## Text excerpt:
'''
These disease investigation specialists usually track down STDs. Now they’re doing COVID-19 contact tracing

By Kristin Toussaint

While it’s never been especially visible, the importance of “contact tracing” to curb the spread of disease is not new to the COVID-19 pandemic. As tech companies develop contact tracing apps that draw skepticism and raise privacy concerns, one organization is deploying its employees to carry out this important public health work with a shoe-leather approach, just as they’ve been doing for decades to stem the spread of a different kind of health concern: STDs.

Disease intervention specialists—sometimes called disease investigation specialists, often shortened to DIS—have long been on the front lines of STD prevention and care in the U.S., and now they’re on the front lines of the coronavirus crisis. “These are the boots-on-the-ground public health workforce that investigate disease outbreaks, and they are mostly supported through STD dollars,” says David Harvey, executive director of the National Coalition of STD Directors, a public health organization with a membership of state and local health programs that employ DIS.
'''
## Assignment:
Reproduce the passage from the article on disease investigation specialists that begins at the words "By Kristin Toussaint" and stops after "health concern: STDs.".

## Information provided:
'''
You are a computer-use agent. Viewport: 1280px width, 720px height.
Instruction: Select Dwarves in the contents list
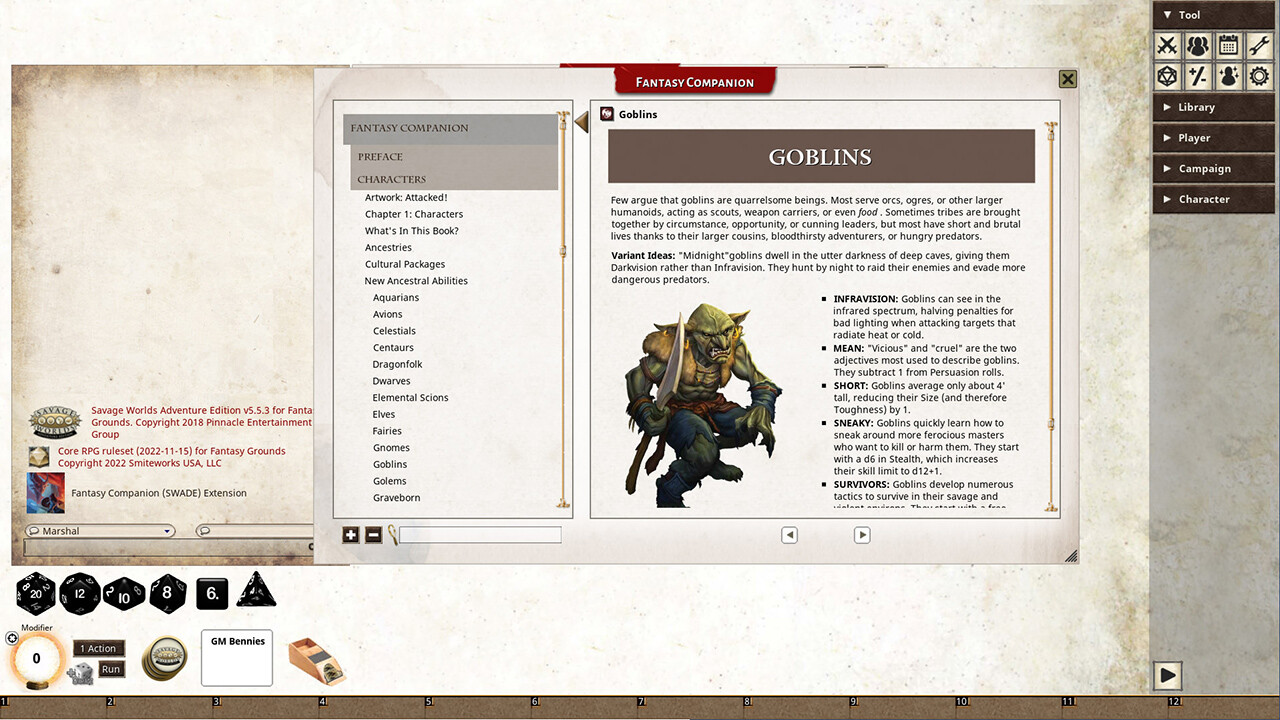coord(391,381)
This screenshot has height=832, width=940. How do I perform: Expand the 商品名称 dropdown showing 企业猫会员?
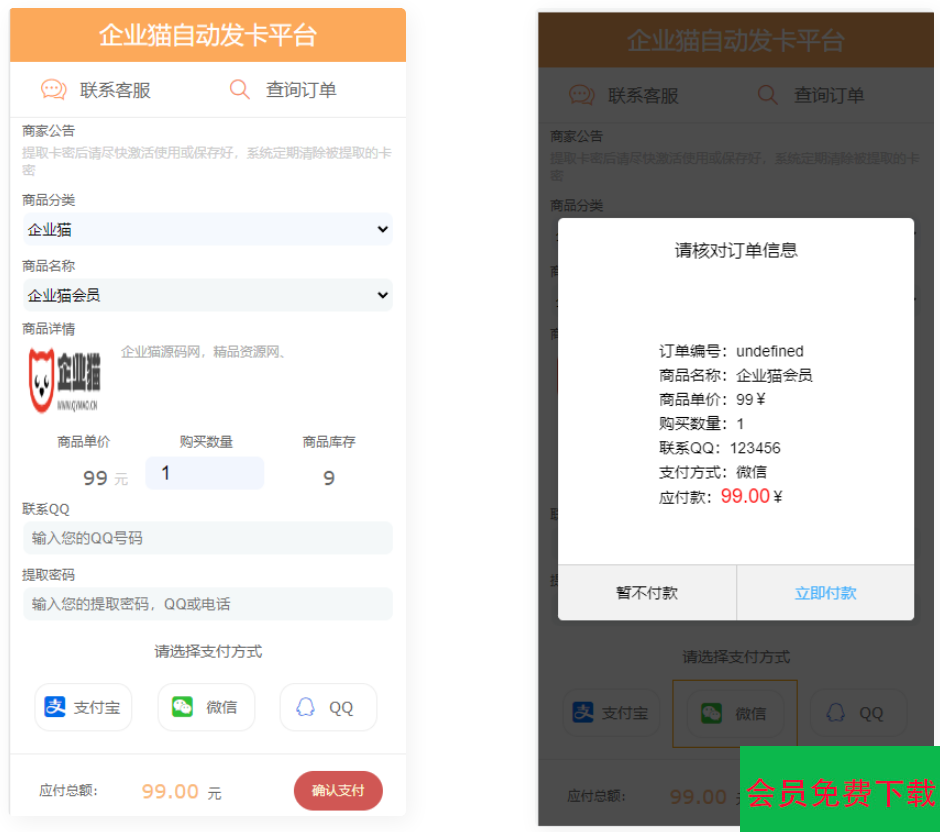207,295
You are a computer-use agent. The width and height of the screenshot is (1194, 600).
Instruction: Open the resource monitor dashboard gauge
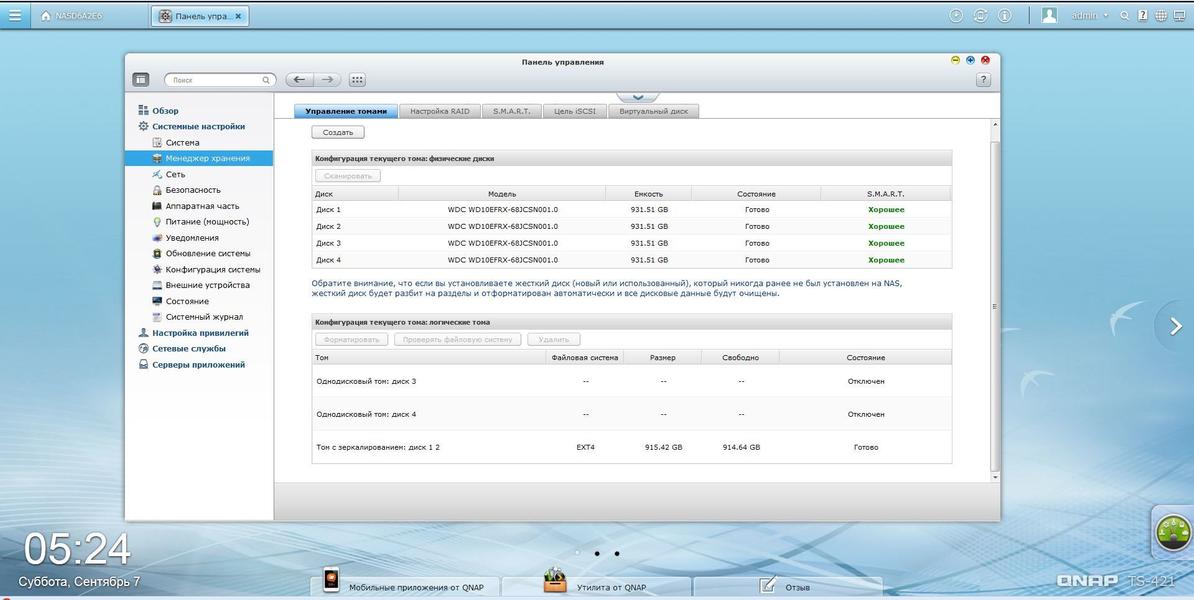pos(1173,533)
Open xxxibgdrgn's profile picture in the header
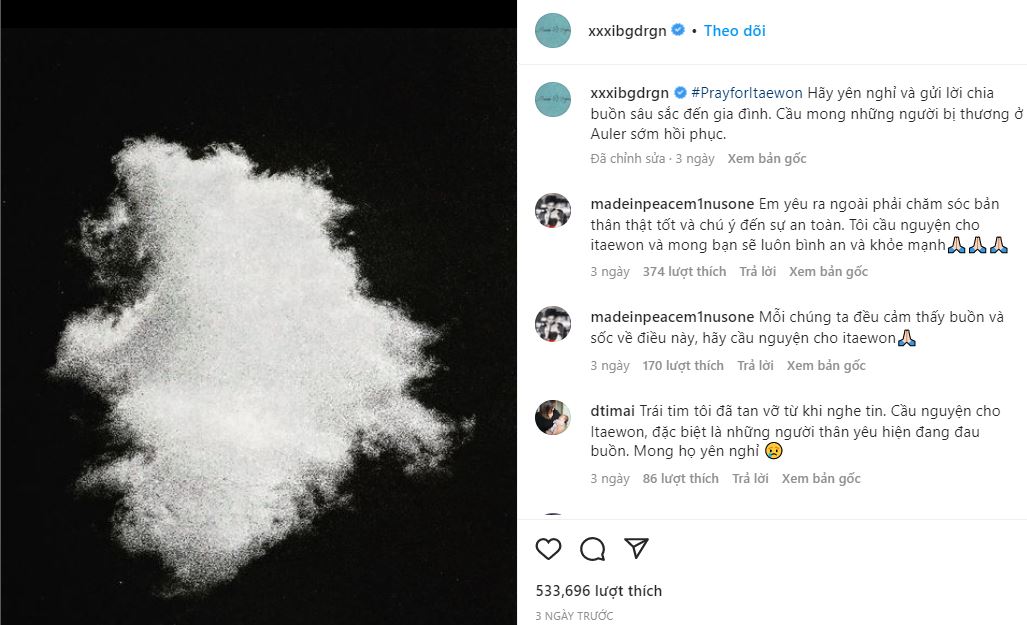Screen dimensions: 1027x625 coord(551,30)
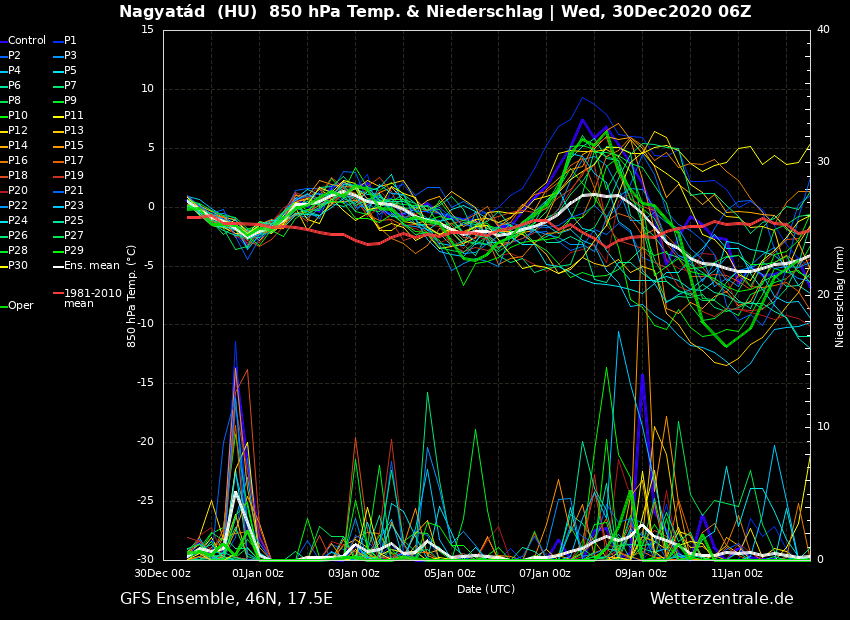The height and width of the screenshot is (620, 850).
Task: Click the Date (UTC) axis label
Action: click(x=486, y=589)
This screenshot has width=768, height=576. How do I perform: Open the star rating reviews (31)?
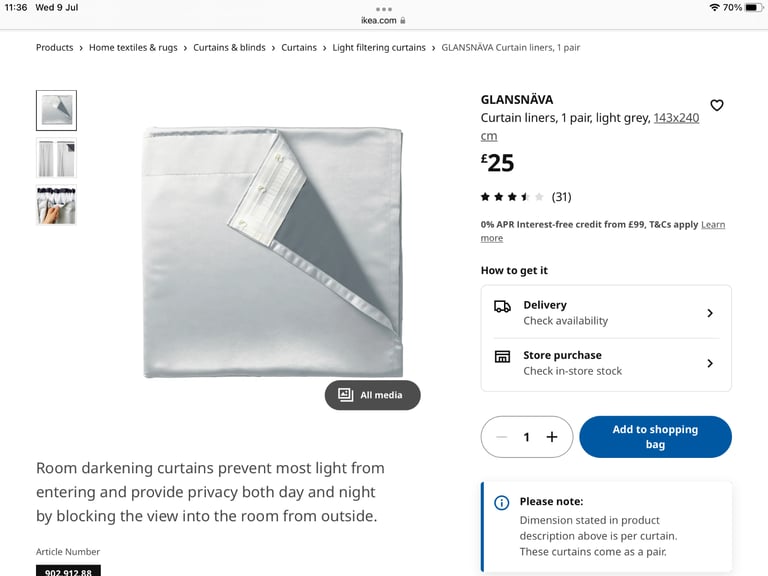[526, 197]
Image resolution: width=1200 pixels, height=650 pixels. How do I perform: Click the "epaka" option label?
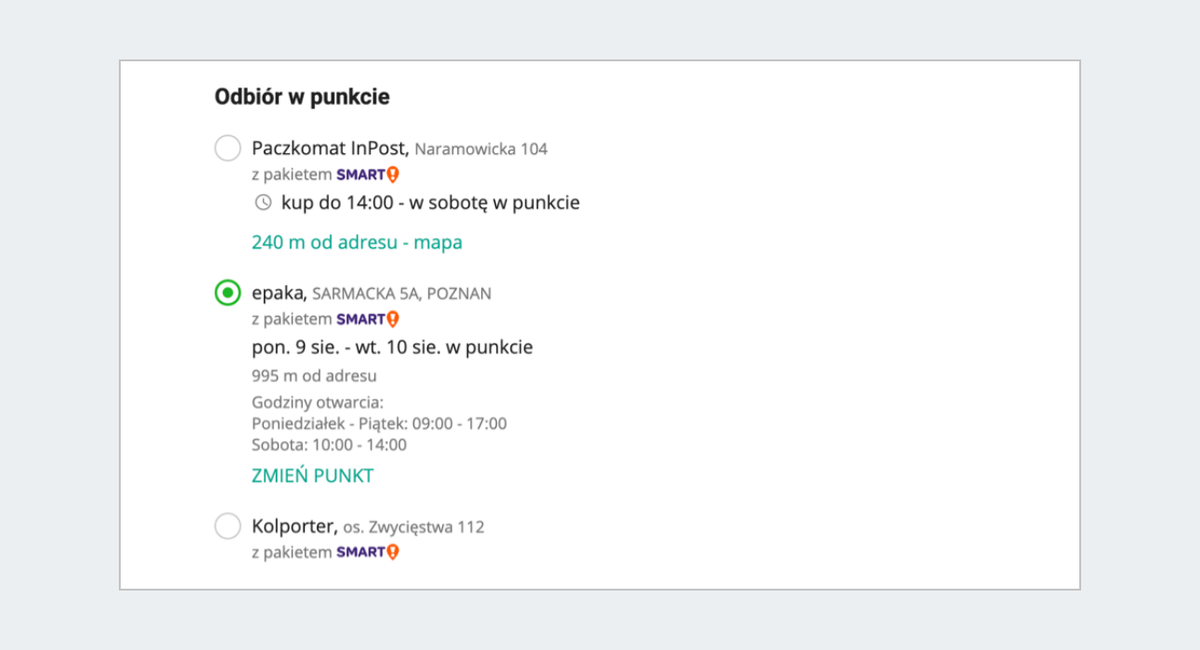tap(279, 293)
'''
## Result of this task:
By Kristin Toussaint

While it’s never been especially visible, the importance of “contact tracing” to curb the spread of disease is not new to the COVID-19 pandemic. As tech companies develop contact tracing apps that draw skepticism and raise privacy concerns, one organization is deploying its employees to carry out this important public health work with a shoe-leather approach, just as they’ve been doing for decades to stem the spread of a different kind of health concern: STDs.